*** Opening of EXCERPTED TEXT ***

Solymar Torres Maldonado and Katharine (Kara) Freeman
Photo: Hoag Levins
Solymar Torres Maldonado and Katharine (Kara) Freeman are the inaugural recipients of the David A. Asch Medical Student Scholars in Health Services Research scholarship. Both are fourth-year Perelman School of Medicine MD candidates who are going on for advanced training in health services and policy research.

As it celebrates its tenth anniversary, Penn’s Masters of Science in Health Policy Research (MSHP) program has launched a new scholarship named for Penn Medicine Professor and LDI Senior Fellow David Asch, MD, MBA.

“As we look back over MSHP’s ten years of incredible success, it seems only fitting to honor David Asch in this manner, given his huge influence in creation of MSHP as well as nurturing the broad Penn health services research community of which MSHP is a vital part,” said Rachel Werner, MD, PhD, Co-Director of the MSHP program and Professor of Medicine at the Perelman School of Medicine.

Called the David A. Asch Medical Student Scholars in Health Services Research, the program named Solymar Torres Maldonado and Katharine (Kara) Freeman as its first two scholarship recipients. Both are fourth year Perelman School MD candidates who will now pursue additional studies in the MD/MSHP combined degree program. Each scholarship covers 100% of Penn MSHP tuition.

David Asch
Asch is Executive Director of the Penn Medicine Center for Health Care Innovation and served as the Executive Director of Penn’s Leonard Davis Institute of Health Economics (LDI) for 14 years. He is a Professor of Medicine and Medical Ethics and Health Policy at the Perelman School and Health Care Management and Operations, Information and Decisions at the Wharton School. He has also been a faculty member of the MSHP program throughout its ten-year history.

Headquartered in Penn’s Blockley Hall, the overall MSHP program is a collaborative effort of the Perelman School, LDI and the Wharton School’s Department of Health Care Management. It is co-directed by Werner and Judy Shea, PhD, a Professor of General Internal Medicine at Perelman, both of whom are LDI Senior Fellows.

*** Close of EXCERPTED TEXT ***
*** Opening of EXERCISE DATA ***

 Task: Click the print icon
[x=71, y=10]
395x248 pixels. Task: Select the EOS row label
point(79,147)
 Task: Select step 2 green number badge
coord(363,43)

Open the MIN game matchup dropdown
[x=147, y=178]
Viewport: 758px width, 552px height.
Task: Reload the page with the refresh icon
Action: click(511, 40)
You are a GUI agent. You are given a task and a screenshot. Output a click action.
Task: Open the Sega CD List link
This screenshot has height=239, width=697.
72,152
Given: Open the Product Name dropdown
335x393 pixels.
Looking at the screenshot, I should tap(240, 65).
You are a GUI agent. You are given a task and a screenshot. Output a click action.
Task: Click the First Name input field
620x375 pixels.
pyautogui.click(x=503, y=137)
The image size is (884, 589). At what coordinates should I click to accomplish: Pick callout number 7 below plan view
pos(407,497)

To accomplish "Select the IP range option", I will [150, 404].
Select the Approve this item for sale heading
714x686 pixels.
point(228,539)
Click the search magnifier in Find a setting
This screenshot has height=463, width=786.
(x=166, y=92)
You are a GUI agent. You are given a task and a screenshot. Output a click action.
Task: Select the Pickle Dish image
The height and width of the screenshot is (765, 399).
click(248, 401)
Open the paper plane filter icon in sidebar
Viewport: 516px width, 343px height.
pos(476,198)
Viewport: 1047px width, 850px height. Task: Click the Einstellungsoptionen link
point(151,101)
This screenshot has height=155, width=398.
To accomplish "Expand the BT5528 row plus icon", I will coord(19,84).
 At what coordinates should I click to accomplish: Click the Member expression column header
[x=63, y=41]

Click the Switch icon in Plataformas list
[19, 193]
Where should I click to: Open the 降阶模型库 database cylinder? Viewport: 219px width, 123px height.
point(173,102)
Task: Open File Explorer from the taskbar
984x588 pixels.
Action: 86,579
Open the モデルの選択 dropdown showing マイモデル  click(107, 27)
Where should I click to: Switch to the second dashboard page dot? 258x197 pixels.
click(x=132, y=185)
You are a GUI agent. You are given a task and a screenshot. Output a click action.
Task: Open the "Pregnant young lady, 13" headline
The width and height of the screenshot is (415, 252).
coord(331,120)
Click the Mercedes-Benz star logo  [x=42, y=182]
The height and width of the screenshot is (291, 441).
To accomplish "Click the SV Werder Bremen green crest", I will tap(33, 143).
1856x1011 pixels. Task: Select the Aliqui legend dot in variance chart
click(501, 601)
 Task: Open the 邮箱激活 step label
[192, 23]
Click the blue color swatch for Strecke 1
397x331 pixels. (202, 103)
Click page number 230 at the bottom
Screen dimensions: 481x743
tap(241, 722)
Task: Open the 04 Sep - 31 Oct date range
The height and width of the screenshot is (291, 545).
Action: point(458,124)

*** Close of EXERCISE DATA ***

• [ACTIVITY]:
Pick up the article on the new MSHP scholarship named for David Asch after its last sentence, and carry it on.

• [SOLVED PROBLEM]:
MSHP Program
The two-year MSHP degree course provides in-depth training in health services and policy research — the field that studies how health care is organized, financed, managed and delivered. Werner pointed out that tailored MSHP educational experiences enable students to engage effectively with researchers, community partners, policy makers and other interested stake holders and that MD/MSHP graduates are well situated to pursue careers in the academic, non-profit and health policy arenas.

David Asch, MD, MBA

The idea for a Penn MSHP program originated inside LDI in the fall of 2006 when David Asch was Executive Director, and was led principally by Katrina Armstrong, who was then LDI’s Director of Research. Thirty-nine years earlier, LDI had been created as the country’s first academic center that, in collaboration with Penn’s Medical School and Wharton School, brought together the training of medical and business students in a manner designed to address the rapidly escalating complexity of health care financing and management. During those decades, LDI played a major role in fostering the national growth of a vibrant academic HSR research community.

The LDI 2006 proposal for the creation of MSHP noted that “health services research has been developing for the past 40 years, and given this maturity and established professional identity, the development of outstanding training programs has become a growing priority in the field… A growing number of School of Medicine faculty members want to gain experience in this area.”

Nearly 200 MSHP alumni
That proposal for the creation of Penn MSHP became a reality in 2008 and now the program has more than two dozen teaching and mentoring faculty members and nearly 200 alumni in academic and policy leadership position across the country.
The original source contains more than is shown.